### WHAT NEEDS TO BE DONE
Lines from the one containing "Click on Phoenix 1 in the table" through the last line of the records below need to be repeated exactly; nothing else, and no pictures.

### RECORDS FOR THIS EXERCISE
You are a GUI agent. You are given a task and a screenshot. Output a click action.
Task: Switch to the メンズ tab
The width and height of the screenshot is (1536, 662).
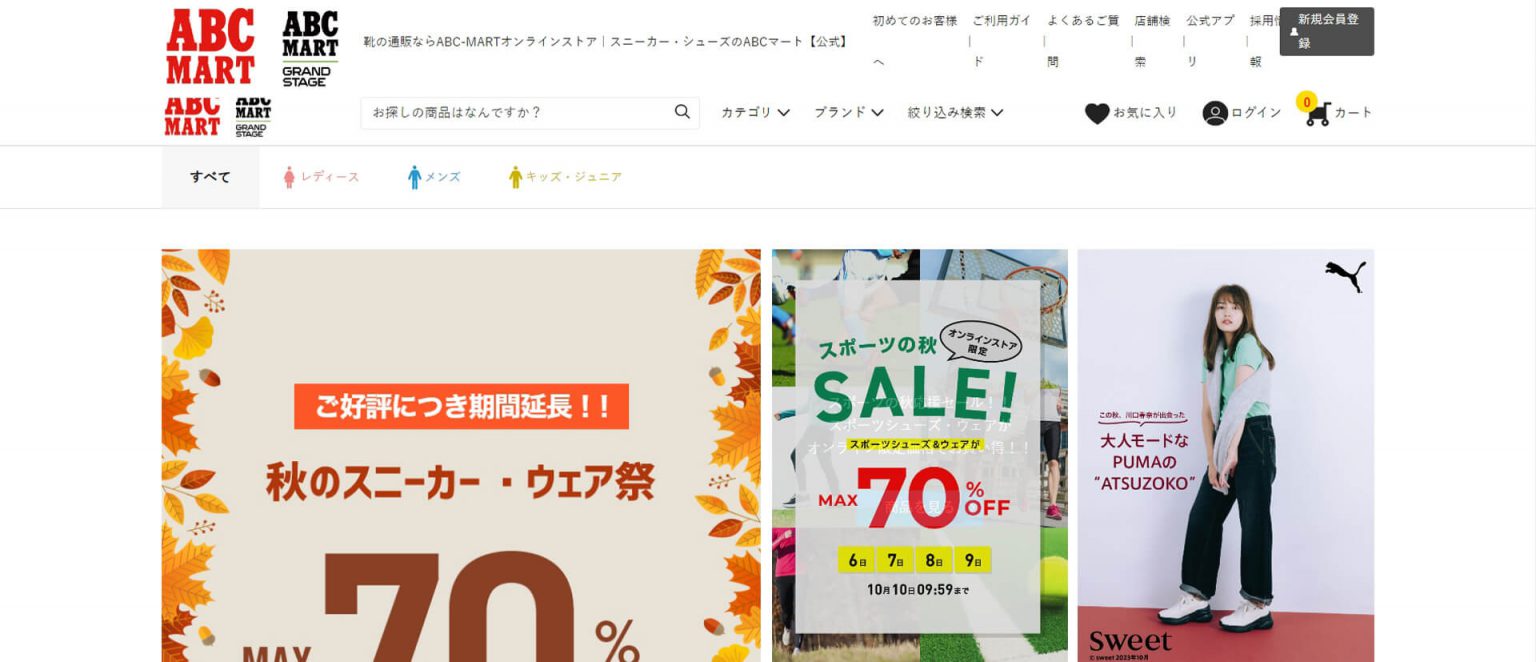click(434, 177)
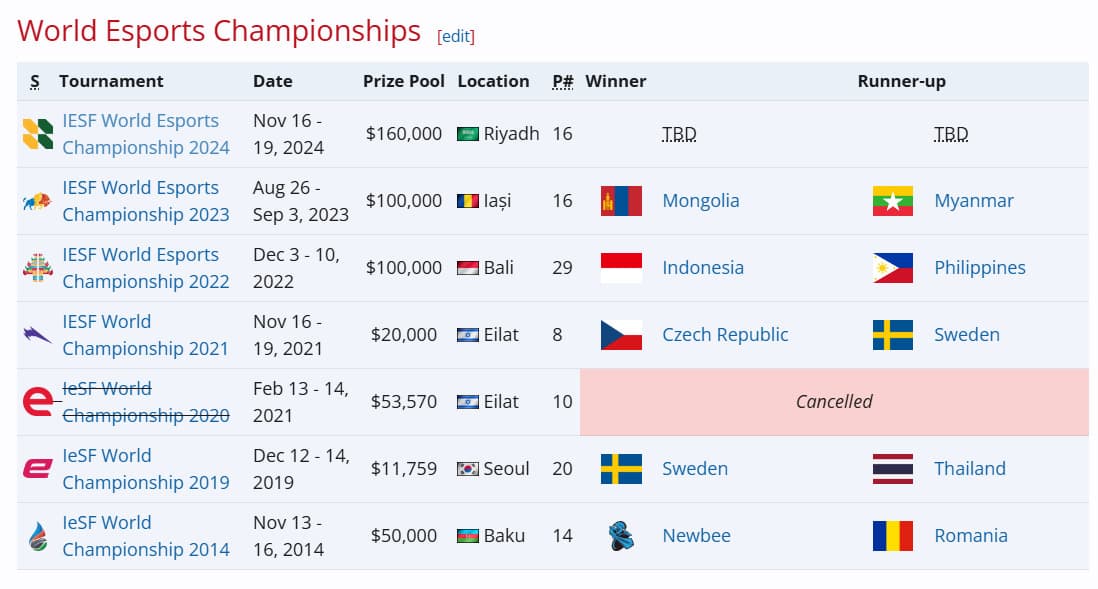Click the IESF 2024 championship logo icon
1098x589 pixels.
click(36, 133)
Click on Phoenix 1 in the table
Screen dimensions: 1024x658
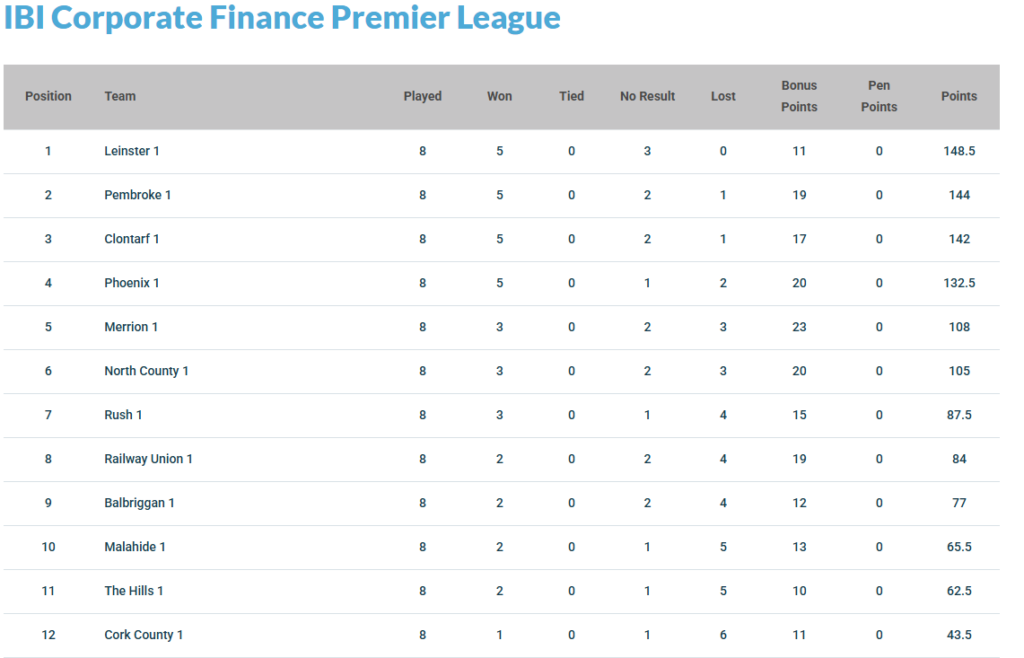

### RESPONSE BELOW
Click on Phoenix 1 in the table
Screen dimensions: 1024x658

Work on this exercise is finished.